Brings together all the above described concepts into a cohesive vision of a Web 3 metadata sidechain
Now that we explored quite a few concepts in the previous chapters, let’s bring them together into a cohesive vision of the Web3 metadata sidechain and in the spirit of the domain driven design, capture ubiquitous language of this system, and also let’s give it a name, so we can refer to it later in our discussions. The name of it from now on will be logosphere.
Logosphere is a term coined by a Russian philosopher Mikhail Bakhtin and means an adaptation of the concepts biosphere and noosphere: logosphere is derived from the interpretation of words' meanings, conceptualized through an abstract sphere.
Logosphere is based on two words (logos + sphere), where logos (λόγος) is a Greek word meaning “word”, “reason” or “plan”. It appears in the first passage of the New Testament:
“In the beginning was logos” - John (1:1)
But let’s not get too geeky about and just consider it as a suitable name for a Web3 protocol of interoperable metadata represented as a semantic knowledge graph.
- Logosphere provides framework for building interoperable decentralized applications (dApps), that will support use cases of asset tokenization in a particular business domain. The assets will be tokenized as NFTs in L1 and have dynamic metadata properties defined in L2, which will be queryable and interoperable via global interconnected knowledge graph of metadata potentially spanning multiple L1 ecosystems.

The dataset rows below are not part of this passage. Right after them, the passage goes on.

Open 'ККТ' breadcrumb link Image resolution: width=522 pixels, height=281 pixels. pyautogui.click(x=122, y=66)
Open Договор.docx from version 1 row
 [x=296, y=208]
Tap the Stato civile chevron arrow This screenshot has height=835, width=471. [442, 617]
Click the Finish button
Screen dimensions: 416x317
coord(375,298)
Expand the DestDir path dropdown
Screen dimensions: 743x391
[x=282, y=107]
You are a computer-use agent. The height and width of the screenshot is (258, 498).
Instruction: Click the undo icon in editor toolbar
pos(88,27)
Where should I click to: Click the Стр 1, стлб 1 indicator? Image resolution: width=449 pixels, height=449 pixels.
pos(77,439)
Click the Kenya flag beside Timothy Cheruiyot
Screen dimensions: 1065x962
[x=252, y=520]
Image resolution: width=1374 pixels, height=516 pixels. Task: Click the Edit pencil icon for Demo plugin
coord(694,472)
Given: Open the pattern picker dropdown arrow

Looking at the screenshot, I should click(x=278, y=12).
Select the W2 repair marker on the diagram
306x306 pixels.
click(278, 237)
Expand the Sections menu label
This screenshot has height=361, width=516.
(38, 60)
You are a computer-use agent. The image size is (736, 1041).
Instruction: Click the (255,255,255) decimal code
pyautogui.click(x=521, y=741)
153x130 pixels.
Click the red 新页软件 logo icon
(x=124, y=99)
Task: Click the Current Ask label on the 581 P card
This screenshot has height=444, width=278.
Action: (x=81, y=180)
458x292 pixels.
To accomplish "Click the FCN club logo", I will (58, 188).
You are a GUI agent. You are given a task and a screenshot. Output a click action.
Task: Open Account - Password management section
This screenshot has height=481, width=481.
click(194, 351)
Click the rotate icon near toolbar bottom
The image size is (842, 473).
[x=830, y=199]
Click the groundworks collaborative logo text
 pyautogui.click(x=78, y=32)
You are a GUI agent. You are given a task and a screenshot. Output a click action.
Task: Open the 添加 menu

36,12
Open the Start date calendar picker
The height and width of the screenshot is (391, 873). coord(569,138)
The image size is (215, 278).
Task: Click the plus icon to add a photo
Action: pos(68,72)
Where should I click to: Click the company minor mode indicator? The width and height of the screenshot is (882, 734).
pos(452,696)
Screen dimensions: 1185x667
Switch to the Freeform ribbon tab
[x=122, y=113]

- Logosphere conforms to Data Mesh Architecture concepts and consists of the following components:
- Domain-agnostic framework that takes domain model as an input and produces domain-specific generated code with following functionality:
- CRUD (Create, Read, Update, Delete) operations against variety of data persistence layers, operational and analytical
- Persistence of metadata into semantic knowledge graph
- Instrumentation for creating & signing transactions into L1 with simultaneous linking of metadata in L2 through hashes
- Generated GraphQL API with commonly CRUD queries and mutations
- Generated library of assets, such as entities, value objects, data transfer objects, mappers & repositories that conform to established patterns and ready to be used in custom business logic of the dApp
- Extensions / plugins for specific use cases and languages such as generating assets for gaming engines (Unreal Engine & Unity in C++ and C#), smart contract libraries (Cardano Plutarch) that would allow to use metadata stored in the knowledge graph directly from the supported codebase.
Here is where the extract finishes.